“Los hogares tienen menos renta real que en el año 2008”. Esta afirmación de...
“Los hogares tienen menos renta real que en el año 2008”. Esta afirmación de Javier de Antonio en un excelente trabajo periodístico publicado en La Razón desbarata la argumentación sanchista del progreso producido en los últimos siete años. La almendra de la cuestión no está en la crecida de los sueldos, sino en la de aquellos productos que se compran con el dinero recibido. Si el sueldo crece un 12 por ciento y la cesta de la compra se eleva un 37 por ciento, el resultado está claro.
La subida de los sueldos, si no va acompañada de la contención de los precios, es una engañifa. El sanchismo ha disparado los impuestos, ha hecho crecer el déficit y la deuda pública, ha encarecido la alimentación, los viajes, el ocio, las vacaciones, el transporte, los automóviles, la vivienda y casi todos los demás productos que el ciudadano medio debe comprar para mantener su nivel de vida. La verdadera estadística está en esa comparación.
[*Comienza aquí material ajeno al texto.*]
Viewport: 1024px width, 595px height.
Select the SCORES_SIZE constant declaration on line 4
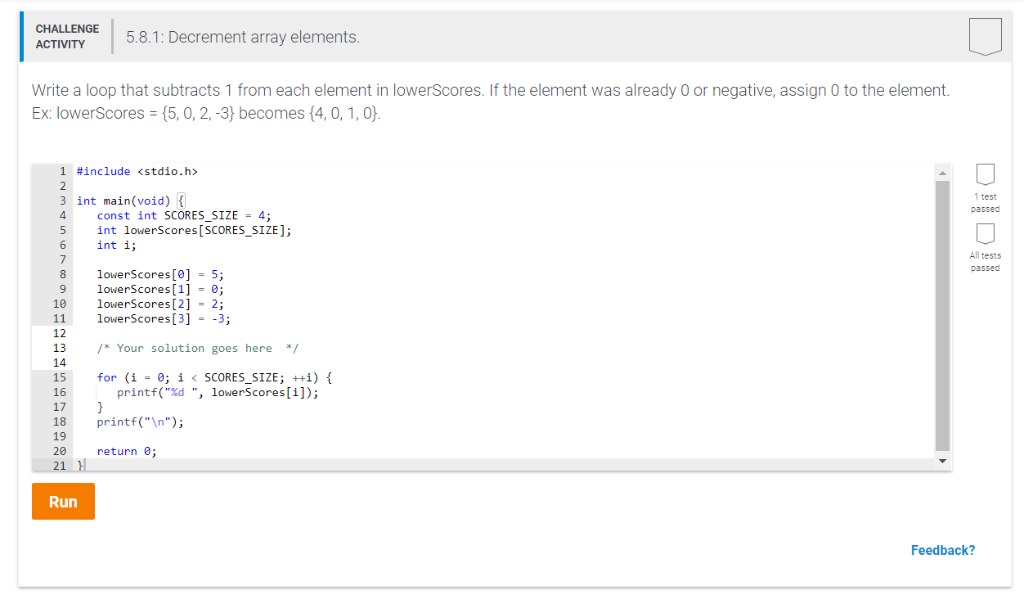[187, 215]

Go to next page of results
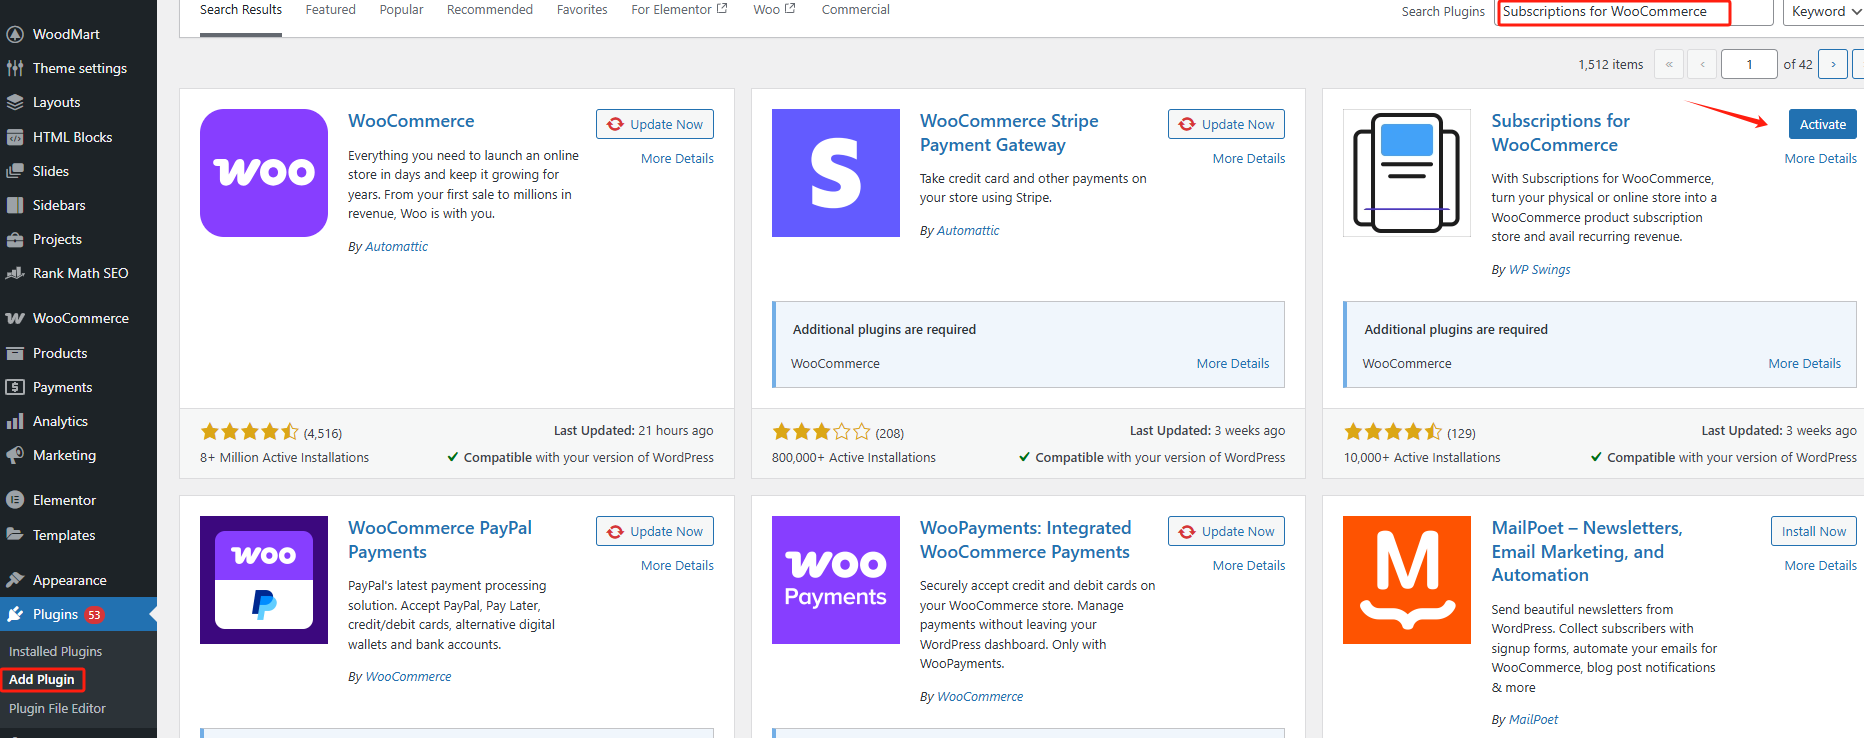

Con una peseta del año 1940 se podía comprar lo que en el año 2000 exigía casi dos mil pesetas. Ahí está la clave de la economía real. Pedro Sánchez alardea de la subida de los sueldos. No explica lo que se ha reducido el poder adquisitivo de esos sueldos y salarios. Javier de Antonio en el diario La Razón analiza con rigor científico todas las circunstancias de la economía sanchista para concluir que la renta real de los hogares españoles ha disminuido. A pesar de la subida de los ingresos, la ciudadana media, el ciudadano medio, vive peor. Las camelancias sanchistas quedan al descubierto en las encuestas serias y seguramente quedarán también en las urnas.
Reportajes como el de Javier de Antonio son muy necesarios porque definen la realidad del poder adquisitivo del euro. No importa cuántos euros se ganan, sino qué poder adquisitivo tienen esos euros que se ganan. Las mentiras tienen las alas muy cortas. Antes de las elecciones habrá alguien que publique una relación de lo que se podía comprar con 100 euros en el año 2017 y lo que se puede comprar en el año 2025. Bastaría con eso para que quedaran al descubierto engañifas y camelancias.